--- Start of Selected extract ---

# New Website



## Roro1 (Jul 11, 2016)

Hey guys. Like he title says. I started a new online website selling huntin and fishing supplies. I don't know the rules of advertising so I will not post the website. If you are curious pm me and I will give it to you. And then you can review it and give me a thumbs up or please tell me what I need to make it better. I am just starting. I want to say I have the lowest prices. That is up for y'all to decide. And I know I dnt have many post. I had to creat me another account. Been a member since 2008 with contributable responses and replies. Thank y'all for the time and hope you buy something. Admin if this is wrong please remove. Jeffrey


----------



## old school (Nov 16, 2007)

*website*

So how do we go to the website?


----------



## Roro1 (Jul 11, 2016)

Just sent you a pm.


----------



## trevin69 (Mar 1, 2016)

I would like the link please.


----------



## Roro1 (Jul 11, 2016)

Pms sent. Thank you guys for checking it out. Let me know if I can help in anyway.


----------



## Splittine (Nov 24, 2007)

You can post the link


----------



## Roro1 (Jul 11, 2016)

Likes us on Facebook for a chance to win a free drake t shirt.


----------



## Roro1 (Jul 11, 2016)

https://www.hookedon.co. Not com

Check it out and let me know what y'all think.


----------



## froggy (Feb 7, 2014)

site looks good but when u hover to pick something like knives it disappears...might wanna opaque it or whatever. if i could code it i would but im sure its simple. it looks great though my ocd just had to pick at ya...lol

your prices seem very competitive; better than wally world even....good luck pal !!


----------



## Roro1 (Jul 11, 2016)

Thanks for the info. I will check and see if I can fix that. Thank you for taking the time and looking. I want very competitive prices. I want the customer happy. Free shipping if picked up local or over 75 bucks. Thank y'all for checking it out.


----------



## Roro1 (Jul 11, 2016)

Anybody that has checked out the website and is looking for something I don't have on it. Please ask me. I can get a ton of stuff. Just takes a long time to put products on page. I can get decoys, duck stuff, traps, Thermacells. You name I can probably get it. Just ask and thou might receive. Spread the word guys. Like us on Facebook. I will get some optics and binoculars up tonight or tomorrow. Lowest prices around.


----------



## Roro1 (Jul 11, 2016)

--- End of Selected extract ---
--- Start of Given information ---

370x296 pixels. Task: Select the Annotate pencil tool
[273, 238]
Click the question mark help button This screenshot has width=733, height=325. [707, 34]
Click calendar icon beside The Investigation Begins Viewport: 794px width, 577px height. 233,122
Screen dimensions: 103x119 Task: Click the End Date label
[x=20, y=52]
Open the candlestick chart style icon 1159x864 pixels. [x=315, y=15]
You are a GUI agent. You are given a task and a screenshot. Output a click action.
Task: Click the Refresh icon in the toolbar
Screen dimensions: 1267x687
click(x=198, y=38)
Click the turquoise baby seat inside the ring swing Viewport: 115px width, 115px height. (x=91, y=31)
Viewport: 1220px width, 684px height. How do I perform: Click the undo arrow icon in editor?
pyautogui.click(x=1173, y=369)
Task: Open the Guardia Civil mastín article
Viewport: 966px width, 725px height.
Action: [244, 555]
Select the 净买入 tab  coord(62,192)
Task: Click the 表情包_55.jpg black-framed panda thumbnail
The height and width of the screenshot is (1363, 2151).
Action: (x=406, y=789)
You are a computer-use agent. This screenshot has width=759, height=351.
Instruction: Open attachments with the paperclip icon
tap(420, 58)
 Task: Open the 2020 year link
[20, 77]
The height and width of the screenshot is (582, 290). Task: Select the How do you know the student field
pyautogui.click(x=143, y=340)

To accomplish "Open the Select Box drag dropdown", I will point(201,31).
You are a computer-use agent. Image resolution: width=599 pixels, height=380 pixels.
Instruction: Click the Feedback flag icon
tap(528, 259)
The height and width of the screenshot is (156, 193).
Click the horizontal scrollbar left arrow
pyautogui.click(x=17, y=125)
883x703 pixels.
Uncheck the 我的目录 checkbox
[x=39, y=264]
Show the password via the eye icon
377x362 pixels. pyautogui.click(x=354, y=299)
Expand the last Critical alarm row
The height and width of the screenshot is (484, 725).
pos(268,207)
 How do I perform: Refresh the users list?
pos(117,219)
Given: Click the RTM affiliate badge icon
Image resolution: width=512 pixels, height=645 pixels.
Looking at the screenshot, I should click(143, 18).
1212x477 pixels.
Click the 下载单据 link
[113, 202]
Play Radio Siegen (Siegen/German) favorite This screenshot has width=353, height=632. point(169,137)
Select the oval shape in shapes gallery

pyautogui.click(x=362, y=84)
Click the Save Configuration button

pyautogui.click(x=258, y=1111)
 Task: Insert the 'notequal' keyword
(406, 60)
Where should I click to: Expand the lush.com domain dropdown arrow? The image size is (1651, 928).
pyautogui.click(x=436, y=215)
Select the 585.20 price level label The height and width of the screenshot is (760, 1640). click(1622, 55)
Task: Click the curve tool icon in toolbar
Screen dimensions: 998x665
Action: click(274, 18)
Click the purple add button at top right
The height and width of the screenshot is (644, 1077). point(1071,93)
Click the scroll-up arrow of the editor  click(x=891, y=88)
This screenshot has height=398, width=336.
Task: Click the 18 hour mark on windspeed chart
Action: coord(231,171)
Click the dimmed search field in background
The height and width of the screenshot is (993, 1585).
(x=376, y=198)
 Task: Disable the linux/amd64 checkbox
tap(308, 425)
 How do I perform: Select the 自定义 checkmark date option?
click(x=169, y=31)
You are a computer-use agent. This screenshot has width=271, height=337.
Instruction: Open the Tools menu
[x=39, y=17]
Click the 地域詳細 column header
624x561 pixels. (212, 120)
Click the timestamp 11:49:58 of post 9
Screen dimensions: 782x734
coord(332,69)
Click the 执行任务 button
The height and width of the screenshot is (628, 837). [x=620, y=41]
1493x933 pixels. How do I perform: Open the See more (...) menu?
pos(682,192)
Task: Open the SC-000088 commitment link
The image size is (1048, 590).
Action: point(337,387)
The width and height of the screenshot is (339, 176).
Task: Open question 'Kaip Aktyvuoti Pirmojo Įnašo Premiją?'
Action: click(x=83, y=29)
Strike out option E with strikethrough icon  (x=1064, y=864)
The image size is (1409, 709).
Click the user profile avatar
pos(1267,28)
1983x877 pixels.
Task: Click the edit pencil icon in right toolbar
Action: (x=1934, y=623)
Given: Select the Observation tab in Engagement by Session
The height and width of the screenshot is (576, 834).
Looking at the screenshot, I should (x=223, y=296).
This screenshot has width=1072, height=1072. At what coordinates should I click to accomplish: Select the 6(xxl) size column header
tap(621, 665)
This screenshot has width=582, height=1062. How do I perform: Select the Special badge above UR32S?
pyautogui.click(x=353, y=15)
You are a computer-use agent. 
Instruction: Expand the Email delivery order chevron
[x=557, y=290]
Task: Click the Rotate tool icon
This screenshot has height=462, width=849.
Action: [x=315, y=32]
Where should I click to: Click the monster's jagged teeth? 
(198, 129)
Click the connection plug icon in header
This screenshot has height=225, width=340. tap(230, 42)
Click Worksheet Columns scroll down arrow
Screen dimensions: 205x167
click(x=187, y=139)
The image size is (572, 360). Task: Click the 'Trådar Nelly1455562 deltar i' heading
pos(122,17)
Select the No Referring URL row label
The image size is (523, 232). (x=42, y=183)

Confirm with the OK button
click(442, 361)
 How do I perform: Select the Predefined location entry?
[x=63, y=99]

--- End of Given information ---

Given instruction 1: In the forum thread about the new website, under what conditions does the seller offer free shipping?
Given instruction 2: Transcribe the forum thread about the new website, everything from "Thanks for the" down to "Lowest prices around.".
Given instruction 3: Go on with the forum thread about the new website from the point where it stops.

Written response 1: Shipping is free if the order is picked up locally or comes to over 75 bucks.

Written response 2:
Thanks for the info. I will check and see if I can fix that. Thank you for taking the time and looking. I want very competitive prices. I want the customer happy. Free shipping if picked up local or over 75 bucks. Thank y'all for checking it out.


----------



## Roro1 (Jul 11, 2016)

Anybody that has checked out the website and is looking for something I don't have on it. Please ask me. I can get a ton of stuff. Just takes a long time to put products on page. I can get decoys, duck stuff, traps, Thermacells. You name I can probably get it. Just ask and thou might receive. Spread the word guys. Like us on Facebook. I will get some optics and binoculars up tonight or tomorrow. Lowest prices around.

Written response 3:
Put some scopes on hookedon.co. Come check us out. Like us on Facebook and win a t shirt. I can get fishing rods. I can get ammo also. Dnt know the rules about selling ammo so if anybody knows. Please steer me in right direction. I can get tree stands and such. Big items will have to be pickup only tho. Or you pay shipping. Ask me what you need. Let me help you. Lowest prices and great customer satisfaction.


----------



## Roro1 (Jul 11, 2016)

Please like us on Facebook. Drawing for a new Drake T Shirt will b in a few days. Great prices. Check us out. www.hookedon.co


----------



## Roro1 (Jul 11, 2016)

Drawing tonight for Drake T Shirt. Go like us now!!! 
https://m.facebook.com/hookedonhuntingfishing/


----------



## shrapnel (Jan 22, 2016)

Sure would be nice if you included the specs with the reels your selling. Line capacity, Max drag, weight etc.


----------



## Roro1 (Jul 11, 2016)

You are probably right. Thank you.


----------



## Roro1 (Jul 11, 2016)

shrapnel said:


> Sure would be nice if you included the specs with the reels your selling. Line capacity, Max drag, weight etc.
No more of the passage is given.